L’America crea da zero il settore delle terre rare

di Redazione ETI/John Haughey
4 Maggio 2025 9:42 Aggiornato: 4 Maggio 2025 9:42

Agli Stati Uniti potrebbero volerci almeno cinque anni per sviluppare una propria filiera produttiva, capace di sostituire il monopolio internazionale in mano a Pechino, nella lavorazione di elementi delle terre rare.

Secondo Melissa Sanderson, membro del consiglio di American Rare Earths e co-presidente del Critical Minerals Institute, sebbene gli Stati Uniti possiedano già oltre 17 elementi delle terre rare e più di 50 minerali fondamentali per la produzione, non hanno la capacità industriale per raffinarli: «Attualmente, negli Stati Uniti non esistono produttori di magneti». Questo spiega perché il 4 aprile la Cina abbia imposto delle restrizioni all’esportazione delle terre rare, in risposta ai dazi di Trump.

Il ministro del Commercio Howard Lutnick ha 180 giorni di tempo per realizzare uno studio sullo sviluppo della filiera interna americana delle terre rare.

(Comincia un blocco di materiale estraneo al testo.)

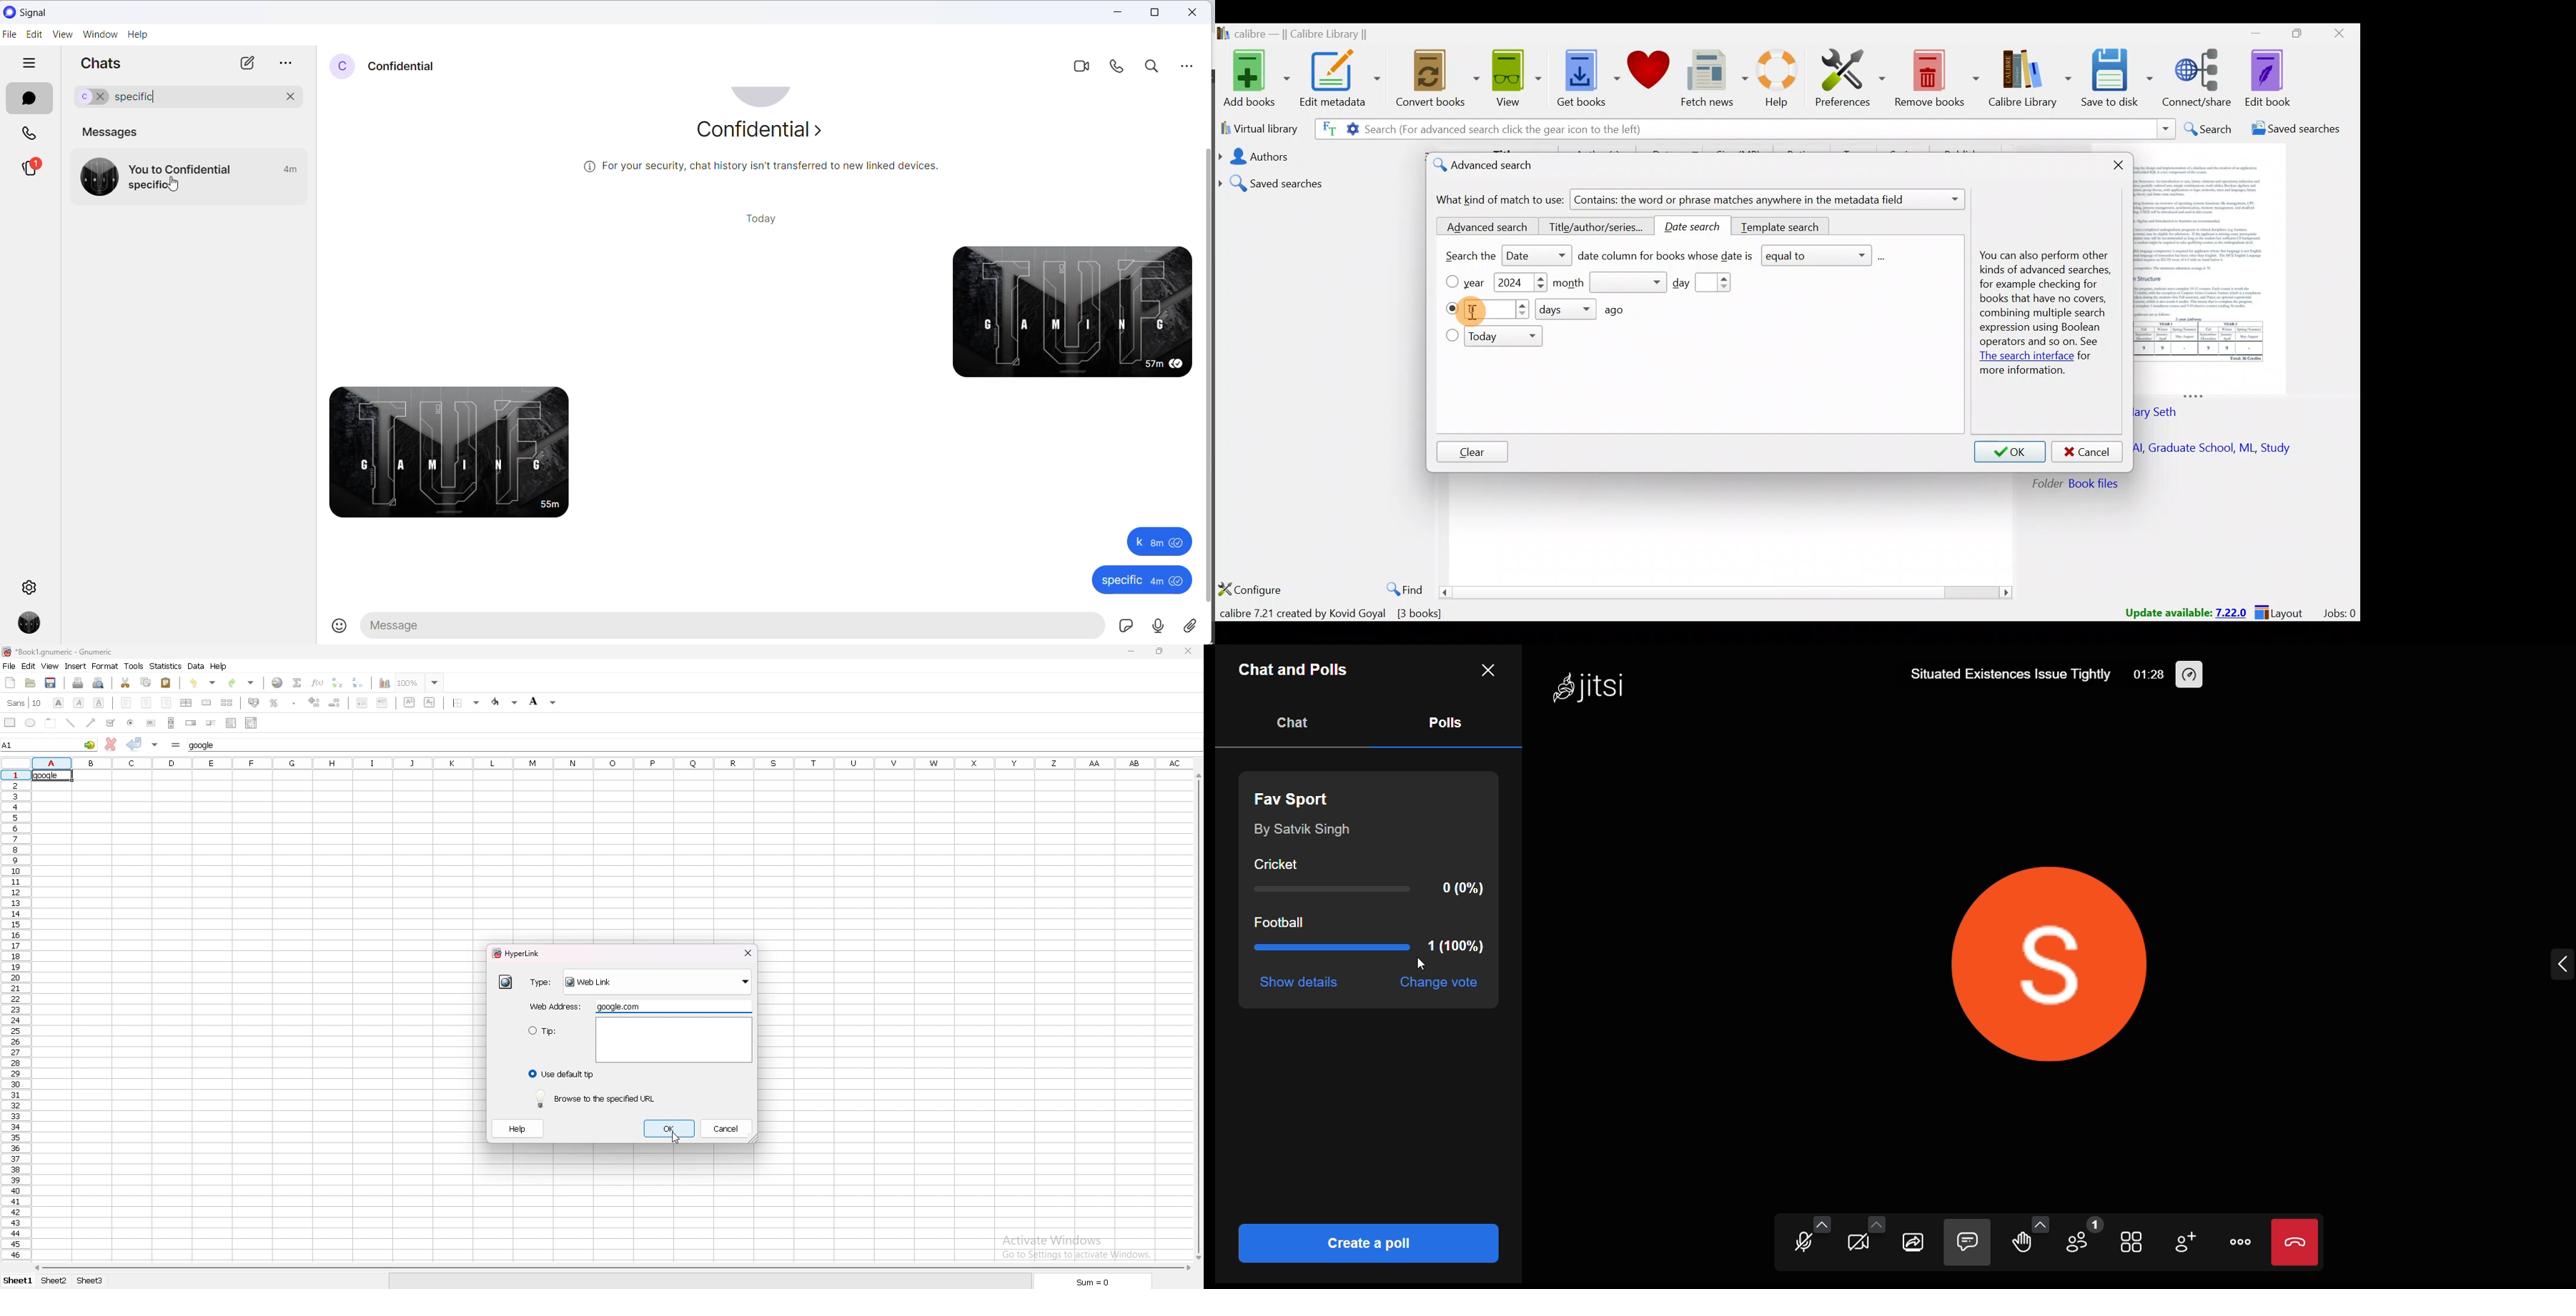 The height and width of the screenshot is (1316, 2576). Describe the element at coordinates (31, 723) in the screenshot. I see `ellipse` at that location.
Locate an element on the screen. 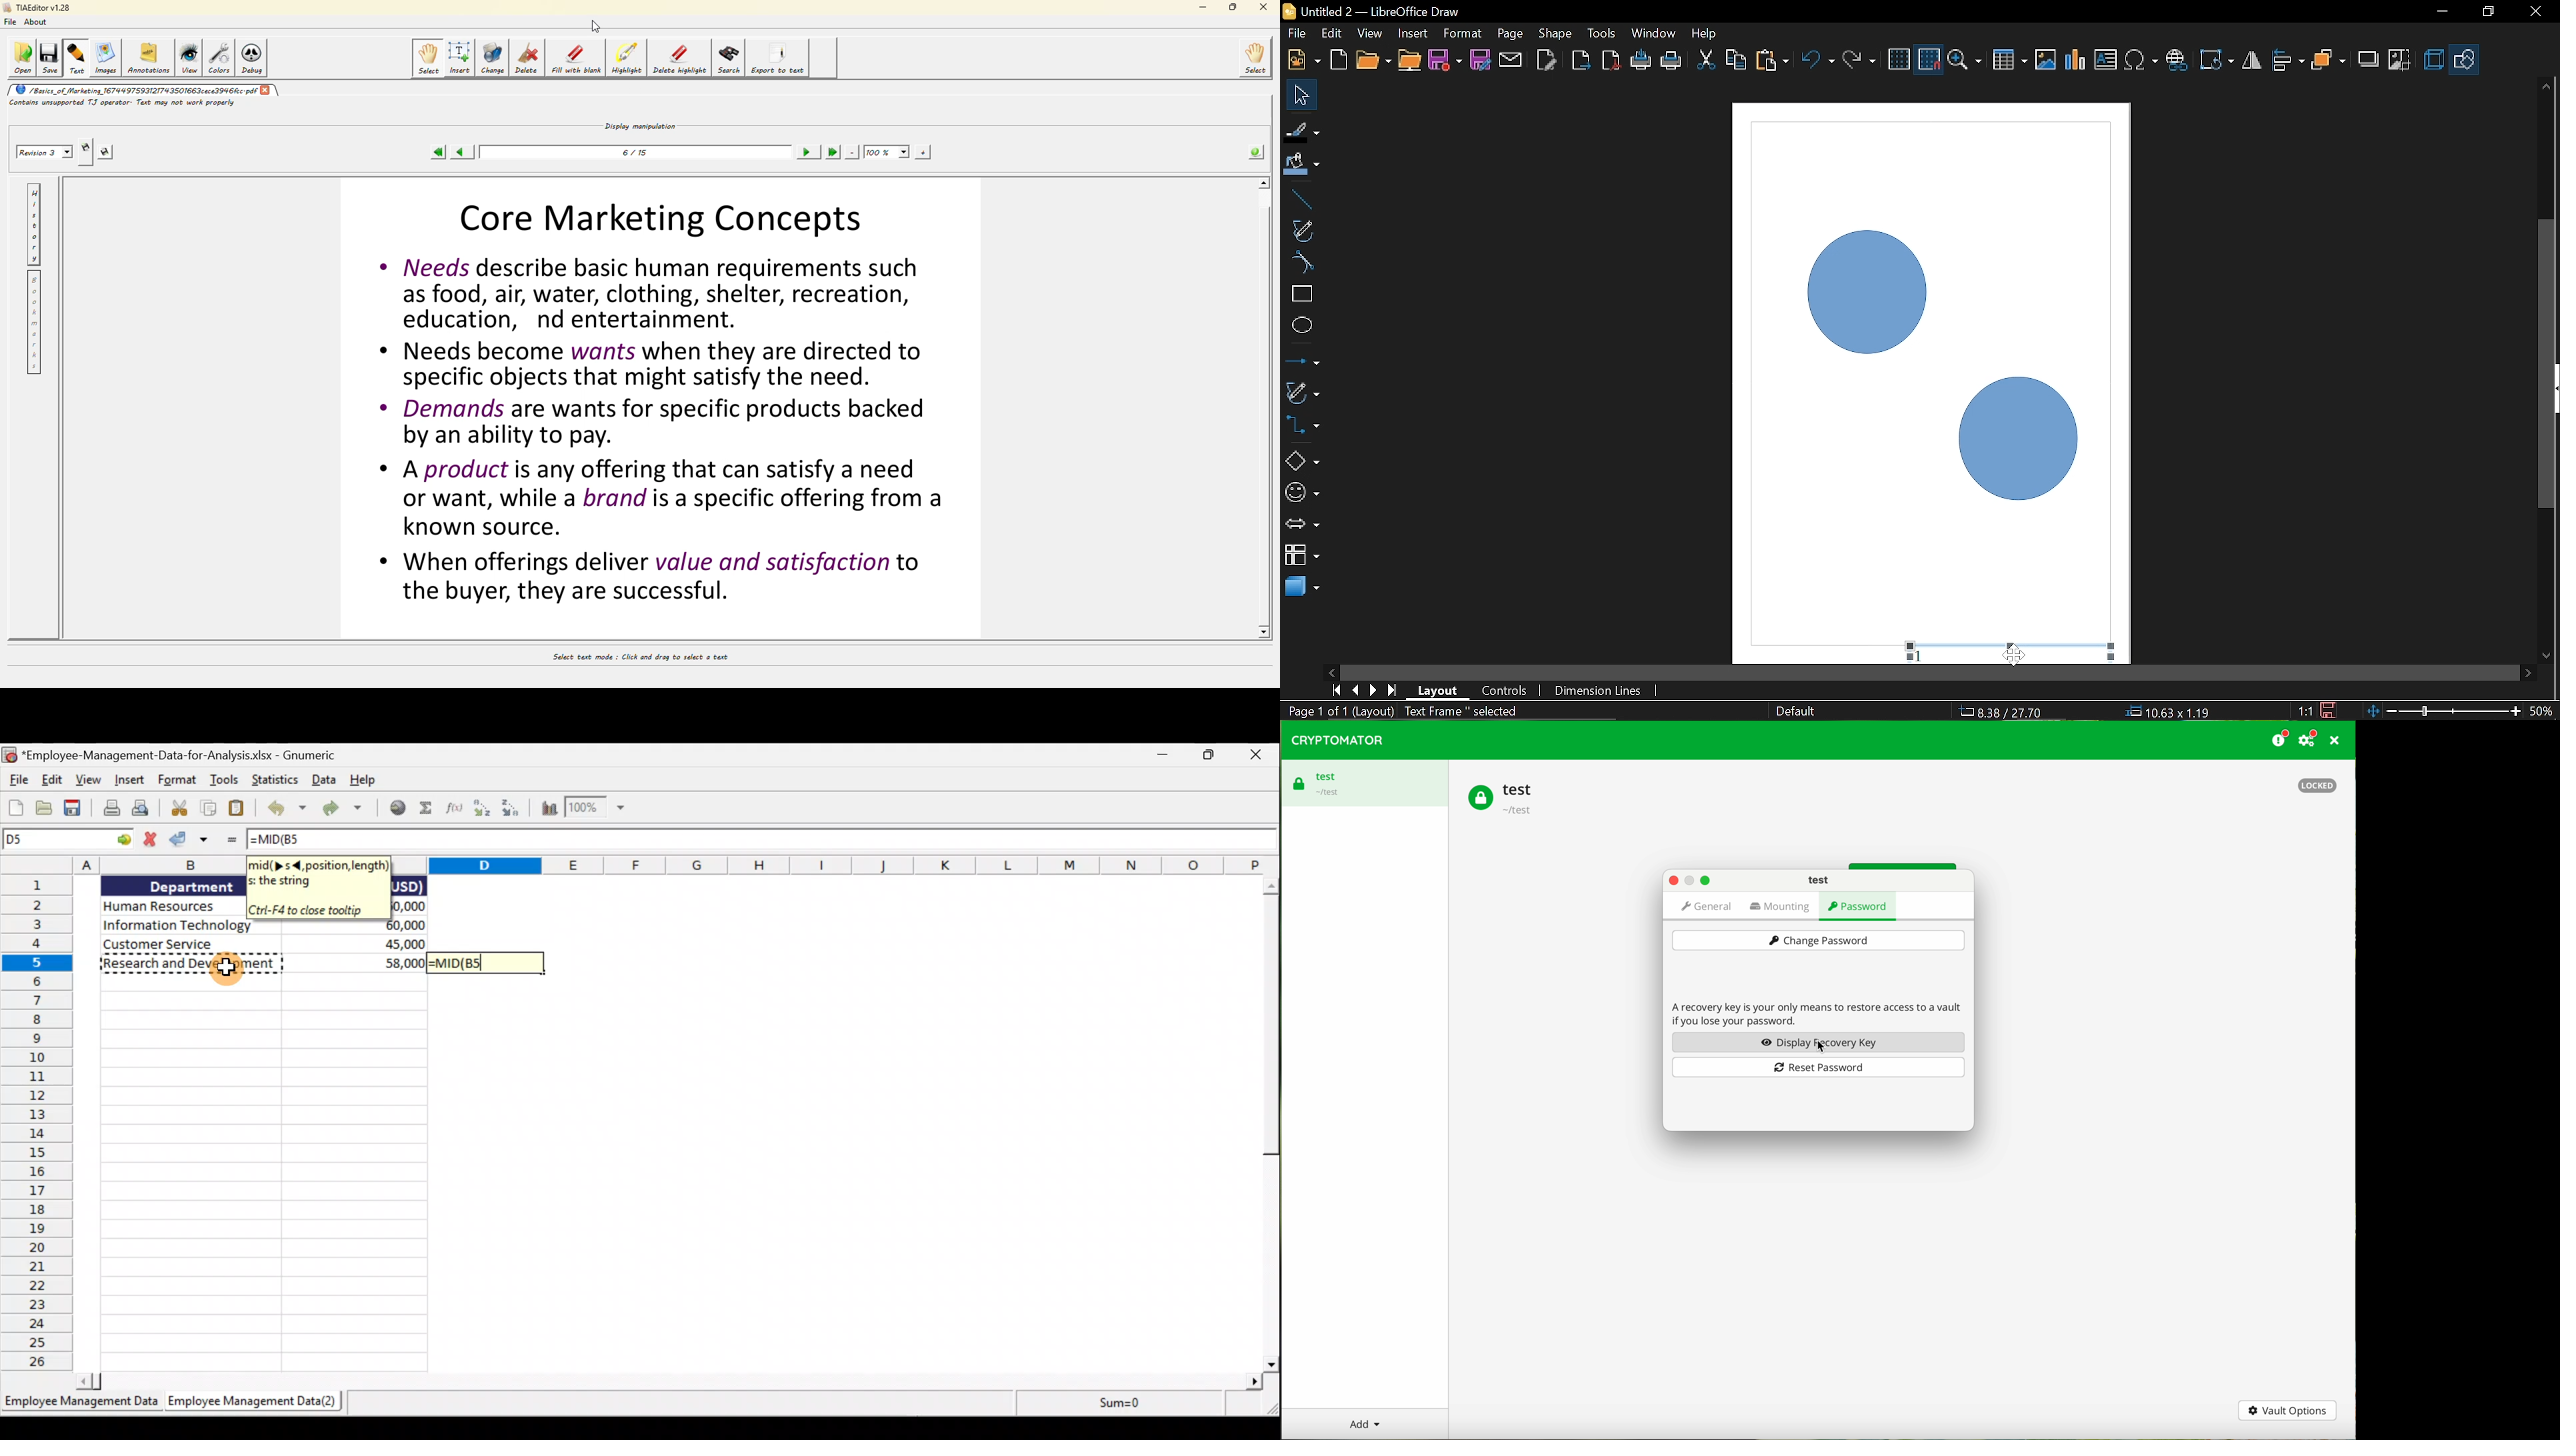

Il presidente Trump sta anche considerando un ordine per autorizzare l’estrazione mineraria in alto mare e lo stoccaggio commerciale.

Qualunque azione intraprenda l’amministrazione, con una serie di incentivi e riforme adeguate, l’industria risponderà positivamente, dice l’economista esperto di geopolitica e di Cina Antonio Graceffo: «se la Cina vietasse per sempre la vendita di minerali delle terre rare agli Stati Uniti, sarebbe di fatto una cosa positiva, perché costringerebbe gli Stati Uniti a trovare una soluzione […] Ci sono tante soluzioni che si possono adottare per mettere su una filiera produttiva di terre rare, come le trattative in corso con l’Ucraina. Il problema si può risolvere. In ogni caso, molto meglio se la Cina ci taglia fuori», chiosa l’esperto. Ian Lange, professore di economia alla Colorado School of Mines concorda: esistono anche materiali alternativi ai sette elementi delle terre rare,  dice.

Trump dovrà rivedere alcune restrizioni ambientali, e probabilmente anche i nostri alleati faranno lo stesso», osserva sempre Graceffo, «riportando queste attività in patria, si avranno a disposizione menti brillanti e motivate dal profitto. Il che stimolerà lo sviluppo tecnologico. Perché quando paghi 25 o 30 dollari l’ora gli operai – contro gli 8 centesimi l’ora pagati in Cina – incentivi molto di più a trovare dei modi di lavorare più efficienti».

Gli esperti evidenziano il nuovo modello americano di collaborazione tra pubblico e privato: l’American Rare Earths, ad esempio, ha ottenuto un finanziamento di 456 milioni di dollari dalla Export-Import Bank grazie agli ordini esecutivi di Trump sul potenziamento della filiera interna. Il finanziamento è una questione cruciale nell’industria mineraria, particolarmente in relazione allo sviluppo delle terre rare, per cui servono banche che finanzino le aziende del settore. E gli investimenti necessari, in questo settore, secondo gli analisti sono «enormi».

Ma, come osserva Jack Lifton, presidente esecutivo del Critical Minerals Institute «i grandi investitori non sono attratti» dalle terre rare: «Per quanto se ne parli, resta un’industria marginale nel panorama minerario». Non solo: «Estrarre terre rare dalle rocce è quasi un processo che spesso viene tenuto “segreto”. Nessuno rivela esattamente come fa. E anche quando lo faccia, serve comunque un esperto di altissimo livello per capirlo». Il settore delle terre rare, poi, è composto da molte fasi costosissime, e la lavorazione successiva è un processo complesso, e «non tutti i giacimenti offrono una concentrazione sufficiente per attirare i finanziamenti». E prevedere i tempi di sviluppo delle terre rare è arduo: le stime spesso sono basate su un quadro ideale di prezzi e situazione climatica.

Ma gli oltre 400 miliardi di dollari in crediti fiscali decisi dall’amministrazione Trump e agli incentivi previsti dalla legge sono più che sufficienti a mettere in piedi il settore delle terre rare in America. E persino in modo “sostenibile”.